Stored records
§ §

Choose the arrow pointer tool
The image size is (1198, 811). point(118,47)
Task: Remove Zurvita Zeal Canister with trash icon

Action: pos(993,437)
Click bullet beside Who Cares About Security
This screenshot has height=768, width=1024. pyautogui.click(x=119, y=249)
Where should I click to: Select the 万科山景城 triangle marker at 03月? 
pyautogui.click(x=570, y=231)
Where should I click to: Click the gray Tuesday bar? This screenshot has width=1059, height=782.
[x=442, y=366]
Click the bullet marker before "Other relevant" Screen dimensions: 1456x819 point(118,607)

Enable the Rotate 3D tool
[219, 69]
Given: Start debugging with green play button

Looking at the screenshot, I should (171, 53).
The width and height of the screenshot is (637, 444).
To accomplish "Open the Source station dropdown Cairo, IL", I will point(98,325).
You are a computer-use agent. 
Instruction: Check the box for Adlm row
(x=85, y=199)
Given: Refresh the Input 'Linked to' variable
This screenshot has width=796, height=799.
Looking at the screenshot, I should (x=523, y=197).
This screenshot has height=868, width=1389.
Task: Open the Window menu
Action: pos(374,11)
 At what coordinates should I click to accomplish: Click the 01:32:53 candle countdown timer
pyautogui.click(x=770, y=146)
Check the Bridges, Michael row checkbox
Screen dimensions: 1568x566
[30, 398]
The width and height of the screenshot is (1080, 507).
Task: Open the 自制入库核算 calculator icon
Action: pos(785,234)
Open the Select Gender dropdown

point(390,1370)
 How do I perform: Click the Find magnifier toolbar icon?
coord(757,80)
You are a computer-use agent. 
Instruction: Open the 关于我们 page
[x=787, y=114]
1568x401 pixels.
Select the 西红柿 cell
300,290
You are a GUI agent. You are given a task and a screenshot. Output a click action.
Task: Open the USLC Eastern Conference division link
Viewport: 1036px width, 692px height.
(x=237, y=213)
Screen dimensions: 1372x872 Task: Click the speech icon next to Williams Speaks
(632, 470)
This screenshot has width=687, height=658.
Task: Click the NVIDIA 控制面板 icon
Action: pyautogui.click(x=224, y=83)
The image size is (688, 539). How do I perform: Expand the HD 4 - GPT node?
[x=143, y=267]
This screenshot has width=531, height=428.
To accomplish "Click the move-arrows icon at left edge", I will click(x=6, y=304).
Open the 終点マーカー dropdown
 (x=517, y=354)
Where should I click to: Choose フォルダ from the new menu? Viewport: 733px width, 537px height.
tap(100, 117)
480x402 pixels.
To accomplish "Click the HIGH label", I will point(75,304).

§ §

## TASK INSTRUCTIONS:
Emit only the final stretch of the records: the line containing "The image size is (688, 539)." through the end, each line exactly as it stands.

## SOLUTION FOR THIS EXERCISE:
The image size is (688, 539). How do I perform: Expand the HD 4 - GPT node?
[x=143, y=267]
This screenshot has width=531, height=428.
To accomplish "Click the move-arrows icon at left edge", I will click(x=6, y=304).
Open the 終点マーカー dropdown
 (x=517, y=354)
Where should I click to: Choose フォルダ from the new menu? Viewport: 733px width, 537px height.
tap(100, 117)
480x402 pixels.
To accomplish "Click the HIGH label", I will point(75,304).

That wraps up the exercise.